Subject : 2.6.27-rc5 acpi: EC Storm error message on bootup Submitter : jmerkey@wolfmountaingroup.com Date : 2008-09-02 21:27 References : http://marc.info/?l=linux-kernel&m=122039255517586&w=4 Handled-By : Alexey Starikovskiy <astarikovskiy@suse.de> Patch : http://marc.info/?l=linux-kernel&m=122098180019264&w=4 This entry is being used for tracking a regression from 2.6.26. Please don't close it until the problem is fixed in the mainline.
Created attachment 17818 [details] fast transaction
Hi, Alexey I doubt whether the laptop of bug 11309 can be resovled by this patch. As said in bug 11309#C7, sometimes the _TMP object will return the incorrect temperature when the EC GPE storm is detected. >ACPI: EC: GPE storm detected, disabling EC GPE In the current upstream kernel EC will work in polling mode after the EC GPE storm is detected. It seems that on the laptop of bug11309 sometimes EC can't be accessed correctly while EC is in polling mode. In your patch when EC GPE storm is detected, it will also work in polling mode. So I suspect that the laptop of bug 11309 still is broken after applying your patch. Thanks.
Created attachment 17845 [details] fast transaction make strict sync around transaction
Hi, Alexey Thanks for the fixing. Why not send your patch to ACPI mailing list before it is attached in the bugzilla? When an issue is raised about your patch, you only fix it. But IMO you never consider the side-effect of your change. For example: I raise the synchronization issue in the patch of commet #1. Then you add the spin_lock protection in the comment #3. In the updated patch once the EC I/O data port is accessed, the spin_lock will be used. But if OS does 1000 EC transactions per second, it will disable interrupt at least for about 1ms.(EC device is connected with LPC bus. The access speed is very slow). Is it appropriate that the interrupt is disabled for so long time? The following ugly code still exists. The address of local variable in function is assigned to the global pointer variable. >struct transaction_data t = {.wdata = wdata, .rdata = rdata, .wlen = wdata_len, .rlen = rdata_len}; >ec->t = &t; At the same time I raise three issues about your patch. But there is no explanation about it.(Two are raised in my email. One is raised in comment #2) a. bogus timeout in EC transaction b. the EC notification event will be lost in some specific cases c. On the laptop of bug 11309 the EC sometimes can't be accessed correctly while EC is in polling mode(After EC GPE storm is detected). But in your patch when the EC GPE storm is detected, it will also work in polling mode while doing EC transaction. Thanks.

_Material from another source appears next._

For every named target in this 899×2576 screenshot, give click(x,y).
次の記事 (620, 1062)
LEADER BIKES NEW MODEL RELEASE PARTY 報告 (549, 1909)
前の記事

Hi, Alexey, I've reviewed your patch and I have two questions. Q1. do we really need a spin_lock in gpe_transaction? In fact, we don't need to disable the irq here, we only want to make sure ec->t can not be accessed by acpi_ec_gpe_handler and ec_poll at the same time, right? of course this won't introduce new bugs, but it's overkill. :p Q2. the same question (question c) as Yakui listed above. In this patch, one ec transaction can be done by ec_poll and ec_gpe_handler together. but this doesn't work for the machines that has "wrong status before GPE arrives". In fact, I don't think the ec driver should fit for all ECes, including the broken ones. there are always some cases that we can not cover, like the one listed above. We only need to implement different modes in ec driver just like we did before, and for every ec, we can make sure there is at least one mode can work for it. thanks, rui
bugme-daemon@bugzilla.kernel.org wrote: > I've reviewed your patch and I have two questions. > Q1. do we really need a spin_lock in gpe_transaction? In fact, we don't need > to > disable the irq here, we only want to make sure ec->t can not be accessed by > acpi_ec_gpe_handler and ec_poll at the same time, right? > of course this won't introduce new bugs, but it's overkill. :p fill free to suggest lighter synchronization. > > Q2. the same question (question c) as Yakui listed above. > In this patch, one ec transaction can be done by ec_poll and ec_gpe_handler > together. but this doesn't work for the machines that has "wrong status > before > GPE arrives". ec_poll() starts to work only if interrupt-based transaction fails. And interrupt-based transaction code will be started by GPE handler, so will automatically wait for a GPE to check correct status. > In fact, I don't think the ec driver should fit for all ECes, including the > broken ones. there are always some cases that we can not cover, like the one > listed above. > We only need to implement different modes in ec driver just like we did > before, > and for every ec, we can make sure there is at least one mode can work for > it. Doesn't work this way.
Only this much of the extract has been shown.